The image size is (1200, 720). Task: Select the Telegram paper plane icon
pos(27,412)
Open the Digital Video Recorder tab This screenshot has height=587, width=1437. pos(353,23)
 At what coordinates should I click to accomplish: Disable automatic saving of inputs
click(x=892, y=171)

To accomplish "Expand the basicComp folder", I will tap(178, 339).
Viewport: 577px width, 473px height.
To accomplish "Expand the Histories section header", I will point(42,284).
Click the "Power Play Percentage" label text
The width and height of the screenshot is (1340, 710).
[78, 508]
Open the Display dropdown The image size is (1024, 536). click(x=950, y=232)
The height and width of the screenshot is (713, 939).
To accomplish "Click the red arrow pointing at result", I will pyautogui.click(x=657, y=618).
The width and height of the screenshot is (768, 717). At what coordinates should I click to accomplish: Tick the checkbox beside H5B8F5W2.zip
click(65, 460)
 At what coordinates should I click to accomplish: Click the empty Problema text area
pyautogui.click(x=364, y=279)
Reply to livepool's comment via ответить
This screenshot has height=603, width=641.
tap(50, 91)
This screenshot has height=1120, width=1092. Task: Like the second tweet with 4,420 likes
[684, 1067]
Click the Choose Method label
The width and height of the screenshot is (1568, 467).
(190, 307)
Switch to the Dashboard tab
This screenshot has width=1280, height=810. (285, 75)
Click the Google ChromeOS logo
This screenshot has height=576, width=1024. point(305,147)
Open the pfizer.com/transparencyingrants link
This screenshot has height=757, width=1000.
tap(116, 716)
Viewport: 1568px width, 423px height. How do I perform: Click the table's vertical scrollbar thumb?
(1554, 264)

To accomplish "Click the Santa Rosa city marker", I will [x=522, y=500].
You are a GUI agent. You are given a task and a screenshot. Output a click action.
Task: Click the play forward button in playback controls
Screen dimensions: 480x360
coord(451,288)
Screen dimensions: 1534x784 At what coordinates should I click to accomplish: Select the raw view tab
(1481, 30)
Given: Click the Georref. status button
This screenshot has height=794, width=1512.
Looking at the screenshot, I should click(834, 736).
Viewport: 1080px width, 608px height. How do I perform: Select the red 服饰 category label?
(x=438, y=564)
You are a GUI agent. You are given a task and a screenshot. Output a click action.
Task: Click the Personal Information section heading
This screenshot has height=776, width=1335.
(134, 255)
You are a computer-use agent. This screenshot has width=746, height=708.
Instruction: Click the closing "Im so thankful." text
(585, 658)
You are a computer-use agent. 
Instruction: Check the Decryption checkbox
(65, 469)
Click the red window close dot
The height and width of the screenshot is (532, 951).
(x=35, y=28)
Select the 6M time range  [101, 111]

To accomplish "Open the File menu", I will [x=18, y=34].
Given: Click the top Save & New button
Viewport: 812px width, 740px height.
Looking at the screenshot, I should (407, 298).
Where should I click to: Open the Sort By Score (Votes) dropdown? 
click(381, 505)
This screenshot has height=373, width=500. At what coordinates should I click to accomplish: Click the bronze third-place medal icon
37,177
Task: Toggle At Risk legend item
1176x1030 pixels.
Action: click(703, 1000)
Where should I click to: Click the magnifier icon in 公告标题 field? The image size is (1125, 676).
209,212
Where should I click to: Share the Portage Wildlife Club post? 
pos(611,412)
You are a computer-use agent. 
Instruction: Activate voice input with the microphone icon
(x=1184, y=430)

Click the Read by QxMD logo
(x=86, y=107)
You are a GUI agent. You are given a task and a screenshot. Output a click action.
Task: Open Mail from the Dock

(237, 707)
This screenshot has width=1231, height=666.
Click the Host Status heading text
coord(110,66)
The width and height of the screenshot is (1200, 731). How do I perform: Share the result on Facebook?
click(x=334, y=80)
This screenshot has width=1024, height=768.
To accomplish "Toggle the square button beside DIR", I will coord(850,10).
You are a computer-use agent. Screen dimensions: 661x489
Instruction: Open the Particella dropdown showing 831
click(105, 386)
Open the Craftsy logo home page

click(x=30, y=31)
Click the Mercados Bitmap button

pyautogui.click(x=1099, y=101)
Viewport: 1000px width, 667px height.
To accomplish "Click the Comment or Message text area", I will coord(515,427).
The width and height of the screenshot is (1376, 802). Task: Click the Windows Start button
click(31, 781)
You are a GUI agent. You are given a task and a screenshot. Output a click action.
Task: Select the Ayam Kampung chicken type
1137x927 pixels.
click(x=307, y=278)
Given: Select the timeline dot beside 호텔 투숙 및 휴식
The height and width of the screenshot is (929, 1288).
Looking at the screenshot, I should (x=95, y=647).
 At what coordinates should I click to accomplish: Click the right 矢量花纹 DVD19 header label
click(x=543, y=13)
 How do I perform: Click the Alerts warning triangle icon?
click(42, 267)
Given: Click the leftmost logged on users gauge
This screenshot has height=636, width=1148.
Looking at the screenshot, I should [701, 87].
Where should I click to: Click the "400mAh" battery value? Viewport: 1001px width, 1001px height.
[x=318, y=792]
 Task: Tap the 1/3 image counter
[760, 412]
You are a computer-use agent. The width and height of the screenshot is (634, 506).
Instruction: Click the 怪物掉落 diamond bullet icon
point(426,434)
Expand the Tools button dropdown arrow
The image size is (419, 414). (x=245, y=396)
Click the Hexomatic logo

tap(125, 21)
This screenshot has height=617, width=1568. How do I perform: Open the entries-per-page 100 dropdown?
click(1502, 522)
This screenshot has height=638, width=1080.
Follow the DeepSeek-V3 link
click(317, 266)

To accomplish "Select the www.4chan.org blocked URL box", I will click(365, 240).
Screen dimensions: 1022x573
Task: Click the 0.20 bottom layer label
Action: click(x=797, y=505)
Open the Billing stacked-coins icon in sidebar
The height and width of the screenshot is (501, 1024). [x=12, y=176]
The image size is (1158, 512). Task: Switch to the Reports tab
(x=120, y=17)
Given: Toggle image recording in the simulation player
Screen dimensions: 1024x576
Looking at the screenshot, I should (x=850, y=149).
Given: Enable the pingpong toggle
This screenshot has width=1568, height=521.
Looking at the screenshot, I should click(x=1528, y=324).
----
- _Problem description_
Start with the line above that contains "You are a computer-use agent. Screen" and stop after the line that contains "Viewport: 1000px width, 667px height.". Output those lines exactly, and only those.

- _Your solution_
You are a computer-use agent. Screen dimensions: 661x489
Instruction: Open the Particella dropdown showing 831
click(105, 386)
Open the Craftsy logo home page

click(x=30, y=31)
Click the Mercados Bitmap button

pyautogui.click(x=1099, y=101)
Viewport: 1000px width, 667px height.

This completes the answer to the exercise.